C’est à juste titre que les premiers juges ont écarté la responsabilité décennale de M. [Y] du chef de ces travaux.

Sous le bénéfice de ces observations, la clause exonératoire des vices cachés sera écartée et le jugement sera confirmé en ce qu’il a condamné M. [Y] à verser aux consorts [P]-[F] la somme de 4.004 € HT augmentée de la TVA applicable au jour du jugement au titre des travaux de reprise des infiltrations dans le studio et de reprise des problèmes de structure, sans qu’il y ait lieu à examiner le fondement subsidiaire du manquement à l’obligation de délivrance conforme.

2.3) Sur l’action en garantie des vices cachés portant sur les désordres concernant le fonctionnement de la cheminée dans le séjour

Il résulte du rapport d’expertise du 3 mars 2018 qu’au démontage de la cloison du mur pignon du séjour supportant la cheminée avec insert, il a été mis en évidence que l’isolant en polystyrène collé sur le mur derrière la cloison avait fondu, qu’au droit du boisseau métallique, ce mur présentait des traces de suie, qu’il n’y avait pas de raccordement pour joindre le boisseau métallique avec le boisseau en terre cuite. L’expert précise que le boisseau métallique aurait dû remonter jusqu’en sortie de souche, que l’incendie dans la cloison de doublage s’est produit par retombée des parties incandescentes sur l’isolant et qu’il a engendré un arrêt de fonctionnement de la prise électrique située à proximité.

Les premiers juges ont estimé qu’il n’était pas établi que M. [Y] avait connaissance de ces vices au jour de la vente.

[DONNÉES FOURNIES]:
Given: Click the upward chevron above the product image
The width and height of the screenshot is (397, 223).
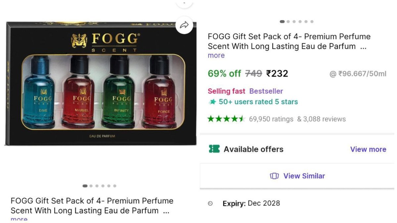Looking at the screenshot, I should point(184,3).
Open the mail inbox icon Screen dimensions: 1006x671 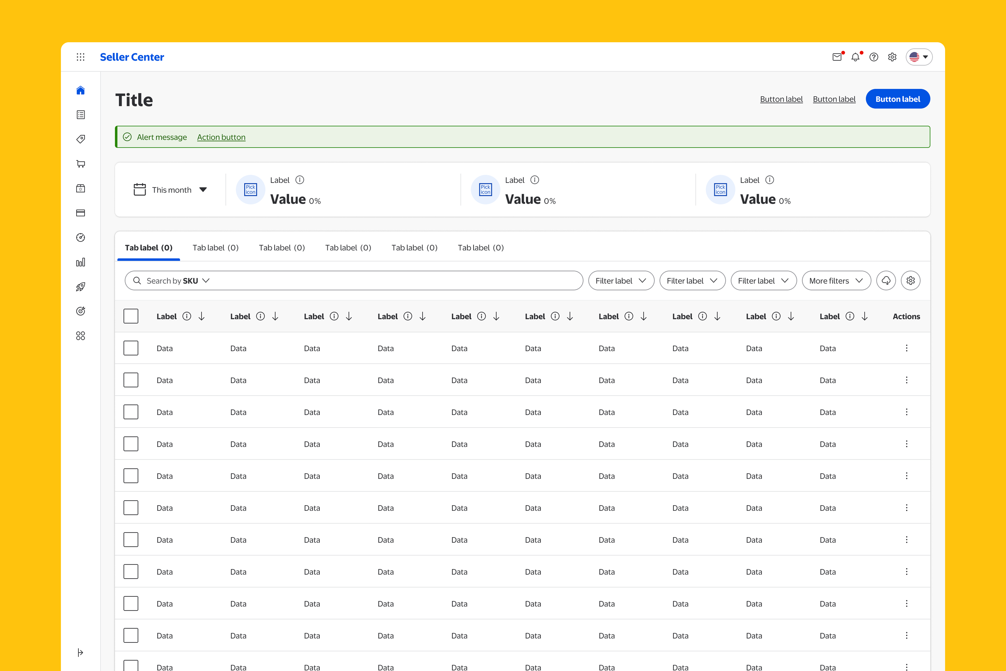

[CONSIGNES]:
1. Résumez l'extrait en deux phrases.
2. Reproduisez le passage de l'extrait qui commence aux mots « C’est à juste » et s'arrête après les mots « de délivrance conforme. ».
Appuyez-vous uniquement sur l'extrait pour répondre.

[RÉPONSES RÉDIGÉES]:
1. La clause exonératoire des vices cachés est écartée et le jugement est confirmé en ce qu'il condamne M. [Y] à verser aux consorts [P]-[F] 4.004 € HT, augmentés de la TVA, pour la reprise des infiltrations dans le studio et des problèmes de structure, sa responsabilité décennale ayant été à juste titre écartée pour ces travaux. Pour la cheminée du séjour, le rapport d'expertise du 3 mars 2018 relève un isolant fondu, des traces de suie, l'absence de raccordement entre le boisseau métallique et le boisseau en terre cuite et un incendie dans la cloison de doublage, tandis que les premiers juges ont estimé non établi que M. [Y] connaissait ces vices au jour de la vente.

2.
C’est à juste titre que les premiers juges ont écarté la responsabilité décennale de M. [Y] du chef de ces travaux.

Sous le bénéfice de ces observations, la clause exonératoire des vices cachés sera écartée et le jugement sera confirmé en ce qu’il a condamné M. [Y] à verser aux consorts [P]-[F] la somme de 4.004 € HT augmentée de la TVA applicable au jour du jugement au titre des travaux de reprise des infiltrations dans le studio et de reprise des problèmes de structure, sans qu’il y ait lieu à examiner le fondement subsidiaire du manquement à l’obligation de délivrance conforme.